RECORDS SHOWN Block Start
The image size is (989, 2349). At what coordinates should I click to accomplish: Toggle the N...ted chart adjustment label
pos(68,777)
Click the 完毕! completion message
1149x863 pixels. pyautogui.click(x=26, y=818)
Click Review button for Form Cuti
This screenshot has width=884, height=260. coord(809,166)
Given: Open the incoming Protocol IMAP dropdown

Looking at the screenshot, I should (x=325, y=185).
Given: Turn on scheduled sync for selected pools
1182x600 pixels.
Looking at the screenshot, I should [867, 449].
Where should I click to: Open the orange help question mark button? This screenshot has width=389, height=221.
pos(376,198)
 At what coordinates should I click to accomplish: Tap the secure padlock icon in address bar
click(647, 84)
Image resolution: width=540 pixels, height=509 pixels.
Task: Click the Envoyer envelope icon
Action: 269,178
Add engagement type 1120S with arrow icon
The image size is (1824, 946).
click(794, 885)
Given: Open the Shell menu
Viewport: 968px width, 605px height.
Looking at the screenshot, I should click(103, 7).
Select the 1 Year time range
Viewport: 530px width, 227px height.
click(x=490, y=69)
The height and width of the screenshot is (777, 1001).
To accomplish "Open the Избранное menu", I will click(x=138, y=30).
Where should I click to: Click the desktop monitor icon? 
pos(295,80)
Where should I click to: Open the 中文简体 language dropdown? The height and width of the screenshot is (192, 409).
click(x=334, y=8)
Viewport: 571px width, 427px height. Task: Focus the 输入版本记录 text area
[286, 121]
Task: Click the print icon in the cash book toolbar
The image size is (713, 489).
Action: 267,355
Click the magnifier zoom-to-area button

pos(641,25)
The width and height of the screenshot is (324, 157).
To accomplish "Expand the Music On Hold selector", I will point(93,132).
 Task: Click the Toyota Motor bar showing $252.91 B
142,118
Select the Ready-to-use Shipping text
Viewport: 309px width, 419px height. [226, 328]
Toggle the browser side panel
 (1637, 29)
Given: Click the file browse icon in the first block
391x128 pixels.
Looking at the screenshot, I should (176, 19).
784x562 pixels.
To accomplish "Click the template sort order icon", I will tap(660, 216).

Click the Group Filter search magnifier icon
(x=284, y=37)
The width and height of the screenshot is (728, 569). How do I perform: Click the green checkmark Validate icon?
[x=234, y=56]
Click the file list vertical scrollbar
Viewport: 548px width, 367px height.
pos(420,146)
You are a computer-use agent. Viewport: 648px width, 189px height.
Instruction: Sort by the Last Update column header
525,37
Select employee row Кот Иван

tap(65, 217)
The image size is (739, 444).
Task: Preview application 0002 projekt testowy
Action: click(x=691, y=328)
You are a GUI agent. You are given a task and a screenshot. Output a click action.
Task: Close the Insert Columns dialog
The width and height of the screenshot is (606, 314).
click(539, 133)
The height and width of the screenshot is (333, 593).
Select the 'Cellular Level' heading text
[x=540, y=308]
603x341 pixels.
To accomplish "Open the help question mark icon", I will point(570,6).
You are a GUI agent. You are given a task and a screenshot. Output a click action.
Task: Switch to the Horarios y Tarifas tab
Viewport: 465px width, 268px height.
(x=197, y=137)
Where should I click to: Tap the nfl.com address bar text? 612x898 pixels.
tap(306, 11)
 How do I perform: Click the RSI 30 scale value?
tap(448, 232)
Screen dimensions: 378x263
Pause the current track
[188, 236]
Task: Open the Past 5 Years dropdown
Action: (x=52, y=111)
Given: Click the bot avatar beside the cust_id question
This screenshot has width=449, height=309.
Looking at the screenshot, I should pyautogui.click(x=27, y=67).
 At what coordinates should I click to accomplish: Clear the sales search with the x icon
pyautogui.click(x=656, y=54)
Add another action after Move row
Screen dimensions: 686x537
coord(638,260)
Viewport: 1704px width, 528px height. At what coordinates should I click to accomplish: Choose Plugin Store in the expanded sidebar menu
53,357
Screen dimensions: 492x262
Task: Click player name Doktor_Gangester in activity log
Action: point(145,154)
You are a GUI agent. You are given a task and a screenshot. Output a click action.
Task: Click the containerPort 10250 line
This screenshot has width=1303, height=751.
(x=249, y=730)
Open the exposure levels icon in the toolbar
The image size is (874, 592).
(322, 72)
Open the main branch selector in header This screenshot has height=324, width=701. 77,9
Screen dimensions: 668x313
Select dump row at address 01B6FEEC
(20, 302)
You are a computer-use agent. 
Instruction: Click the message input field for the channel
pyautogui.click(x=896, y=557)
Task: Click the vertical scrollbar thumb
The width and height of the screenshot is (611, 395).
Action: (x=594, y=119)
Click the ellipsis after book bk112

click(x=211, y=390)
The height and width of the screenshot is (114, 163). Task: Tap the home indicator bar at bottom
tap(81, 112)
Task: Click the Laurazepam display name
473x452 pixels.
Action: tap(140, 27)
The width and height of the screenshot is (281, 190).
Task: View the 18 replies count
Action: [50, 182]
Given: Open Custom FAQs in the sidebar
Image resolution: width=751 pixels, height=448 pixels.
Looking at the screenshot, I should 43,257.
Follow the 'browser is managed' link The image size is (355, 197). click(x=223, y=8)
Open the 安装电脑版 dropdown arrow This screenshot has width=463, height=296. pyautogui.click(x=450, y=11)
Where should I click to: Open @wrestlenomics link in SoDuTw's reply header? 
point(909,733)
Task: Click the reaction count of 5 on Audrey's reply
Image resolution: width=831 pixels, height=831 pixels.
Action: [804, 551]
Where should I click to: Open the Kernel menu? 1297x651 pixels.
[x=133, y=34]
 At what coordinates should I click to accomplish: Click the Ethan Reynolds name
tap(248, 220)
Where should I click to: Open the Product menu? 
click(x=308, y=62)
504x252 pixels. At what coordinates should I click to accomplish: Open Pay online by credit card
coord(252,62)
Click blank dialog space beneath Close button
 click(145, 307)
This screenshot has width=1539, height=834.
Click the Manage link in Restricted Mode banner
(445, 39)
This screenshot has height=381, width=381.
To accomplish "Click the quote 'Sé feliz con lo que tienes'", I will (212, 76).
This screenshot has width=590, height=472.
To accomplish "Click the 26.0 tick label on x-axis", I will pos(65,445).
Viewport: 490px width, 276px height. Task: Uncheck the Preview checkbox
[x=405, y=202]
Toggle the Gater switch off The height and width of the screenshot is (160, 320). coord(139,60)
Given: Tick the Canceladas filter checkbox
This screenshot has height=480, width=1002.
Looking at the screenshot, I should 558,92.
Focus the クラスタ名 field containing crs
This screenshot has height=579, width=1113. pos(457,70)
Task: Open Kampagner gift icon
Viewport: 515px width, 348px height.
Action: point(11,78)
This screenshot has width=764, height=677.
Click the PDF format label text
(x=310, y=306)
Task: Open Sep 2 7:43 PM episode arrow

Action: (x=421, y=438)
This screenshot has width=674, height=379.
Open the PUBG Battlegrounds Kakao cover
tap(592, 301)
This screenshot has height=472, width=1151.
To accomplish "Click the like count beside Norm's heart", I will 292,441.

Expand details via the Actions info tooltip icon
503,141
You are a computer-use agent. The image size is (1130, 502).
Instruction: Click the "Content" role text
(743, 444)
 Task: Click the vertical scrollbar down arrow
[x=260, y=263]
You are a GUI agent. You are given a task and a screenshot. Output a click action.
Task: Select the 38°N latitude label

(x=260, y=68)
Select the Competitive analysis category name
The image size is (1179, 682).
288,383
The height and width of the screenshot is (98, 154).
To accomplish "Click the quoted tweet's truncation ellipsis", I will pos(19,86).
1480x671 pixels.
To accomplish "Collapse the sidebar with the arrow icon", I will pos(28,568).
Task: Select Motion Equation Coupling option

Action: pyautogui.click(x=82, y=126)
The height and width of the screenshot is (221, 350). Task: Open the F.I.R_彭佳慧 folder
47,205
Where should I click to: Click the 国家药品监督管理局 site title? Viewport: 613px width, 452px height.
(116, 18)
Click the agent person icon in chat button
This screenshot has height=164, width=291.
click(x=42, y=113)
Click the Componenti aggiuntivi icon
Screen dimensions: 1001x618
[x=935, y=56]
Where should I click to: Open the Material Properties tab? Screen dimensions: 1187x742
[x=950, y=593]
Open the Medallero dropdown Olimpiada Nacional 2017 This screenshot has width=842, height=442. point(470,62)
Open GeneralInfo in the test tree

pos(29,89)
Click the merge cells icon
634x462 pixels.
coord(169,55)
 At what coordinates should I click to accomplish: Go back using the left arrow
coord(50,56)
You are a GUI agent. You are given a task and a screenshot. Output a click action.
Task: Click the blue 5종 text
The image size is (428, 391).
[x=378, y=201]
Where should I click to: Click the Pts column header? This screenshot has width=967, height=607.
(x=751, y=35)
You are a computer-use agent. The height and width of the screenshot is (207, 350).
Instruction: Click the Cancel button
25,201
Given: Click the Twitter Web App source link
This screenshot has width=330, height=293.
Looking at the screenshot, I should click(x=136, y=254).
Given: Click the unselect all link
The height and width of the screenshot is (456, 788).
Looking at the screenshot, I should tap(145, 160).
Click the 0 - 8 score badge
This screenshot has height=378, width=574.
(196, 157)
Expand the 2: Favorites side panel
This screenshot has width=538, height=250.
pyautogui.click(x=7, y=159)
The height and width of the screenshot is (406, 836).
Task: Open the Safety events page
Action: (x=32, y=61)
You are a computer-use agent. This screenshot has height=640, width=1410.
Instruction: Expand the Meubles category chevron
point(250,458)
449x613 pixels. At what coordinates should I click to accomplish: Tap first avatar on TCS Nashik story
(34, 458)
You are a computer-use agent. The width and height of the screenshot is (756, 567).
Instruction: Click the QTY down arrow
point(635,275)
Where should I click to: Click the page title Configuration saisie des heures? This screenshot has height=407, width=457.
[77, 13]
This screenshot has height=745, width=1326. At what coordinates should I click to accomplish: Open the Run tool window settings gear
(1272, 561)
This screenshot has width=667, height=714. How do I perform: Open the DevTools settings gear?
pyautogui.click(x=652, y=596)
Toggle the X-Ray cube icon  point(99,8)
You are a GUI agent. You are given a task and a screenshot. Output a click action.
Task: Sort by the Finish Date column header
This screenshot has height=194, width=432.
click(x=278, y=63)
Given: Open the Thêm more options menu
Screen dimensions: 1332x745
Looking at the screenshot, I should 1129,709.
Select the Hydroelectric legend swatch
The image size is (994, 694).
RECORDS SHOWN Block End
### WHAT IS NEEDED:
If a line in the entries includes the word "beside", copy that line out.

### RESULT:
Given: Click the bot avatar beside the cust_id question
To accomplish "Click the like count beside Norm's heart", I will 292,441.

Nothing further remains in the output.